Grandir en amour pour les insectes
Les insectes comme les fourmis constituent une riche source de fibres et de protéines, et selon la Organisation des Nations Unies pour l’alimentation et l’agriculture (FAO), ils offrent des avantages significatifs pour la santé humaine et planétaire. L’entomophagie, la pratique de la consommation d’insectes comme nourriture, a été ancrée dans diverses cultures à travers l’histoire et reste répandu dans de nombreuses régions du monde, en particulier dans les cultures asiatiques et africaines.
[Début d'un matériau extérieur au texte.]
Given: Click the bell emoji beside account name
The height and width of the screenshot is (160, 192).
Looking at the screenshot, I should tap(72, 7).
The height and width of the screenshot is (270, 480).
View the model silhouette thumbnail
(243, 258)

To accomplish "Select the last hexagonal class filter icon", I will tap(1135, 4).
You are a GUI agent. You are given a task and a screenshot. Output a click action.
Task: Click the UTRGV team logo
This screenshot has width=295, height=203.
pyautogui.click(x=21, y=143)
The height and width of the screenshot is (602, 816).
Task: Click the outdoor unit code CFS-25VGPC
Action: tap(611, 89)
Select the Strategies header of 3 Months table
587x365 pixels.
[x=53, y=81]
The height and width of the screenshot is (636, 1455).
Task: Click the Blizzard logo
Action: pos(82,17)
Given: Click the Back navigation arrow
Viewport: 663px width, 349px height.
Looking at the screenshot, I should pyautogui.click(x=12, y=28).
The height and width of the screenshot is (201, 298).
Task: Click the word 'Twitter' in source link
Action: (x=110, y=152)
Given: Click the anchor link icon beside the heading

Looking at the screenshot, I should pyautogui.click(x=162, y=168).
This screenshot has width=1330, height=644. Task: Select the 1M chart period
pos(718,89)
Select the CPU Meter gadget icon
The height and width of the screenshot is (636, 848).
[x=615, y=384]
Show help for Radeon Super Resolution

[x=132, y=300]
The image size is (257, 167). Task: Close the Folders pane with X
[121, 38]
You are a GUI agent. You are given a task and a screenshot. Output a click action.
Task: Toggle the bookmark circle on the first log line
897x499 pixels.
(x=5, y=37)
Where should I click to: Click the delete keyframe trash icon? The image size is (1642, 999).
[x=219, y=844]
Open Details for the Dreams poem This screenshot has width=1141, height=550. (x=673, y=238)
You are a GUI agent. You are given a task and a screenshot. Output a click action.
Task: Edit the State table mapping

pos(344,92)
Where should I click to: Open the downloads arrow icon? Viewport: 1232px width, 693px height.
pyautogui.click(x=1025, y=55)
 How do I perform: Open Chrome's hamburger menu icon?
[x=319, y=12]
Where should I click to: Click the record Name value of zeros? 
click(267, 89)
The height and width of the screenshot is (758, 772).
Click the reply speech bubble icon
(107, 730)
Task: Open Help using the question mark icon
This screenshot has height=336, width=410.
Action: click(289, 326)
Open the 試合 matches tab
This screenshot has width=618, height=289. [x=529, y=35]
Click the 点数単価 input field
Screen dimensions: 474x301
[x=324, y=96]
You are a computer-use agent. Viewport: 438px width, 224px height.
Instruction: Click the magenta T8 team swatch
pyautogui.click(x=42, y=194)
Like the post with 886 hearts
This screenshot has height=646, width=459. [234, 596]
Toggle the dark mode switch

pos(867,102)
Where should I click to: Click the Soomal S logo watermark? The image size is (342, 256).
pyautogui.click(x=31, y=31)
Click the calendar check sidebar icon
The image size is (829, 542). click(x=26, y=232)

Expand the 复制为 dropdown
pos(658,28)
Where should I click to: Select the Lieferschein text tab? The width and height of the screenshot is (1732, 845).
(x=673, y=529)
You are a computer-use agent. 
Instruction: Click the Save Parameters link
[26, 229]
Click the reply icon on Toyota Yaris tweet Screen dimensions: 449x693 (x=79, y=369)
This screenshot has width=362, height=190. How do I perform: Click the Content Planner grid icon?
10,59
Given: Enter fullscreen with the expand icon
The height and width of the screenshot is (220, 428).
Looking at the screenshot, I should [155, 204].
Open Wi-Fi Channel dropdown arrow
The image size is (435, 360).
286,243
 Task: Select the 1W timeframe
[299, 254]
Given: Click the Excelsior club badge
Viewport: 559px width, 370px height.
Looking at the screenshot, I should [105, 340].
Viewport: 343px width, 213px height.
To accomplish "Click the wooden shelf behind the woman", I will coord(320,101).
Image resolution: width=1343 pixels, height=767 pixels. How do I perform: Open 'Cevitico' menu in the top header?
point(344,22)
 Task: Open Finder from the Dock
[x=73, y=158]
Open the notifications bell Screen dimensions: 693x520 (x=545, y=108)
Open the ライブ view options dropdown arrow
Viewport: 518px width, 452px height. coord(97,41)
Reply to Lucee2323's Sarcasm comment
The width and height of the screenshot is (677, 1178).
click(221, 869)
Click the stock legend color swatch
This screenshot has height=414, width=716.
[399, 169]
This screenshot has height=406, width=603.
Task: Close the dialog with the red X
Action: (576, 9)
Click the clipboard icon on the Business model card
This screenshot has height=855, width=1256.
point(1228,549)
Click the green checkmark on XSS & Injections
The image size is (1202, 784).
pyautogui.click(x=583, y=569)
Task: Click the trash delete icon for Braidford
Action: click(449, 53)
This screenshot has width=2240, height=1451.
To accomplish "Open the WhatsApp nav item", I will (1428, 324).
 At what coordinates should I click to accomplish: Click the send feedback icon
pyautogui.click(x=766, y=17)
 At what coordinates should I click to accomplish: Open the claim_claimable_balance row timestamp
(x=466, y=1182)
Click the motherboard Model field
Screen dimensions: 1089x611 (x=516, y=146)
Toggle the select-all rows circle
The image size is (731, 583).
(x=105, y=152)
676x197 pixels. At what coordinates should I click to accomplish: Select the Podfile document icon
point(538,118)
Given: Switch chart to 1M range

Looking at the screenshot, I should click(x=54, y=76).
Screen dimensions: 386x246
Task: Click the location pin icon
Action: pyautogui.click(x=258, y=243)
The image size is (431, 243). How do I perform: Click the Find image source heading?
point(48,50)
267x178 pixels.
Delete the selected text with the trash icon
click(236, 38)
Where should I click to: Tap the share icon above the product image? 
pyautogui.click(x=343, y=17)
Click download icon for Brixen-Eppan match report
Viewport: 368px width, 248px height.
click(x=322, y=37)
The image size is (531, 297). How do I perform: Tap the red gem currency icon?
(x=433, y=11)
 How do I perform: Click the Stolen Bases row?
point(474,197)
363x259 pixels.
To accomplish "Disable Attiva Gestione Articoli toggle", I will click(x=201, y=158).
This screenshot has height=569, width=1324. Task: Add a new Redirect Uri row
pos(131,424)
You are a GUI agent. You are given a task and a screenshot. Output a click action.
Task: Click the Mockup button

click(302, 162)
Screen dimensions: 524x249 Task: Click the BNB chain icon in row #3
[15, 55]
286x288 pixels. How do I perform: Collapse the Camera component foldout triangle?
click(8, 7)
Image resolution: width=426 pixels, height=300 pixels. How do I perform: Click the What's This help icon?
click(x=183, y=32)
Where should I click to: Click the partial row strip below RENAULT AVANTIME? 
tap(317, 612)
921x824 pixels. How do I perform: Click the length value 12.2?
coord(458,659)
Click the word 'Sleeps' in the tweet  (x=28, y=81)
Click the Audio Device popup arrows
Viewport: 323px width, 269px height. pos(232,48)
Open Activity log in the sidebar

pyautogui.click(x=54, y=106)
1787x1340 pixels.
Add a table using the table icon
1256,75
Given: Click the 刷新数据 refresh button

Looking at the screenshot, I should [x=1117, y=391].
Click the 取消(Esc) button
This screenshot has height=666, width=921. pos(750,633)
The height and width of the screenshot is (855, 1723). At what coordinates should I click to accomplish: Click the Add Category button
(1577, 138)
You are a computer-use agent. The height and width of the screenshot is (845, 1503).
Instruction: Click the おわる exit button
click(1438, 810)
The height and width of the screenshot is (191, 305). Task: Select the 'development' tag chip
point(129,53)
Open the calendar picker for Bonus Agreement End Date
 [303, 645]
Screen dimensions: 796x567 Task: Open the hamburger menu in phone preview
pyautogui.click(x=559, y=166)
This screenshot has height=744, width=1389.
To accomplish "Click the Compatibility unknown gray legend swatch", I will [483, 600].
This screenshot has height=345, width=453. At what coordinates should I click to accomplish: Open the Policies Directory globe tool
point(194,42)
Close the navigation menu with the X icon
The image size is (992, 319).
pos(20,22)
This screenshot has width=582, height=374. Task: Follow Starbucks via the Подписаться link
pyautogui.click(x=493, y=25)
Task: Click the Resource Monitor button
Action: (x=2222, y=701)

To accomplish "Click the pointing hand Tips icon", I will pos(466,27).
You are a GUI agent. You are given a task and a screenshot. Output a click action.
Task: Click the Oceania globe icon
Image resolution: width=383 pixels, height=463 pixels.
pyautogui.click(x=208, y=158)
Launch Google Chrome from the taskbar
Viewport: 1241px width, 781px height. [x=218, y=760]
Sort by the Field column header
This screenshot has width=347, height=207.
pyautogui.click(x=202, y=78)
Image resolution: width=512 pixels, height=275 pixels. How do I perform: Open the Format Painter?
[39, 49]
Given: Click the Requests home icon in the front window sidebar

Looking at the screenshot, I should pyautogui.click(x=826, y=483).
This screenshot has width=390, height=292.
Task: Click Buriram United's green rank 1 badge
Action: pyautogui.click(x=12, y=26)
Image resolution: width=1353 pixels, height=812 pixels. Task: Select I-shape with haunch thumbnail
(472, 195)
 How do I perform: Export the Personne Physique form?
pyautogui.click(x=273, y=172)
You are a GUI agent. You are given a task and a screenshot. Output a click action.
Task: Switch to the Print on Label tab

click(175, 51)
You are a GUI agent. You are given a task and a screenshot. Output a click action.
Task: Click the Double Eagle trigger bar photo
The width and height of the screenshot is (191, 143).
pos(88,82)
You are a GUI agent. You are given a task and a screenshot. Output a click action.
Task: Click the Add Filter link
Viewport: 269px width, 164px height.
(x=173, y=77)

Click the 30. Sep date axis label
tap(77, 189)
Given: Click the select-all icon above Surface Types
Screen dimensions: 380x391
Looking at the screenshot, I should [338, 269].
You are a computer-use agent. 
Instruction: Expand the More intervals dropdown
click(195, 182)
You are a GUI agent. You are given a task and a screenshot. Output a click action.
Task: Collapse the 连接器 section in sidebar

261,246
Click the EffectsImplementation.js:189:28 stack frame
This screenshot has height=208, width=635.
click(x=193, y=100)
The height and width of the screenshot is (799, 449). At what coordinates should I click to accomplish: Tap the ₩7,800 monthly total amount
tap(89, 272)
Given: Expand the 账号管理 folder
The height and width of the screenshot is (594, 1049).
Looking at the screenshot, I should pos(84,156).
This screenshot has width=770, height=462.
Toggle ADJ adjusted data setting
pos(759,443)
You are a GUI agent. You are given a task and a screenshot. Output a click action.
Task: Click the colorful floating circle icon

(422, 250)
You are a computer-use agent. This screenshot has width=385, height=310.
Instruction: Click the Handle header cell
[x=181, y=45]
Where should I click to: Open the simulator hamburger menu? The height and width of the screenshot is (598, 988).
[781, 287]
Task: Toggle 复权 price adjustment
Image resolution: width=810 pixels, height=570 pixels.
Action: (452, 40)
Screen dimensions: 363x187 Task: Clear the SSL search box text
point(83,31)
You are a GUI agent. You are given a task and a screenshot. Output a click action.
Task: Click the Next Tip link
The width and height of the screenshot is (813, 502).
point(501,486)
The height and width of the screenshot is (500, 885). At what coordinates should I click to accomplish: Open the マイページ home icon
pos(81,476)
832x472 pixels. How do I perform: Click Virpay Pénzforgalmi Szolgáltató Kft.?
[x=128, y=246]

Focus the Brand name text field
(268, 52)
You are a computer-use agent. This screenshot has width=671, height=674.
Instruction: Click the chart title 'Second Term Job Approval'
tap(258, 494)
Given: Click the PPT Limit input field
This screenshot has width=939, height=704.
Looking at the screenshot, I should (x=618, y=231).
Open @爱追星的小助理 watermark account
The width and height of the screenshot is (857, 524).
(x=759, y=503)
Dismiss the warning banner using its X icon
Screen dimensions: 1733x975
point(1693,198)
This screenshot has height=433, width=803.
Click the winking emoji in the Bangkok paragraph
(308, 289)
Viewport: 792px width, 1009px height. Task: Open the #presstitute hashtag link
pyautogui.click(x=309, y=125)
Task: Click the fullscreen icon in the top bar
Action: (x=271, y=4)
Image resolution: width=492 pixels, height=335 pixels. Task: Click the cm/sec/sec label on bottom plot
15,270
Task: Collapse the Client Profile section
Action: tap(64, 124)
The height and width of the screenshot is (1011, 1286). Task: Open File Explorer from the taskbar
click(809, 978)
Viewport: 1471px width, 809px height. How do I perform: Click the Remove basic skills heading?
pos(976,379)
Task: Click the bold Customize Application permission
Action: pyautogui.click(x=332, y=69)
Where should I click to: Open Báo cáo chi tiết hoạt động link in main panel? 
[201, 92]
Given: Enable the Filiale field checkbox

La perception de la consommation d’insectes, autrefois considérée comme taboue ou répugnante dans le monde occidental, évolue progressivement. Rapports indiquent que l’Union européenne investit plus de 4 millions de dollars dans la recherche sur l’entomophagie en tant que source viable de protéines humaines.
À l’échelle internationale, l’entomophagie a transcendé son « facteur beurk » initial, certains entrepreneurs du secteur alimentaire l’élevant au rang d’aliment gastronomique. Les pâtes protéinées à base de farine de grillon et chips de cricketqui gagnent du terrain sur les marchés alimentaires occidentaux.
Tout au long de l’histoire, les humains ont compté sur la récolte d’insectes à différents stades de vie dans les forêts pour leur subsistance. Si l’Asie a une longue tradition d’élevage et de consommation d’insectes comestibles, cette pratique s’est désormais répandue dans le monde entier. « Avec l’augmentation de la population humaine et de la demande croissante en viande, les fourmis comestibles ont le potentiel de devenir une source de protéines courante », suggère Padhial.
Cette évolution pourrait avoir des effets bénéfiques considérables sur l’environnement, notamment une réduction des émissions, de la pollution de l’eau et de l’utilisation des terres. L’adoption des insectes comme aliment de base offre une alternative prometteuse pour obtenir des aliments riches en fibres et en protéines.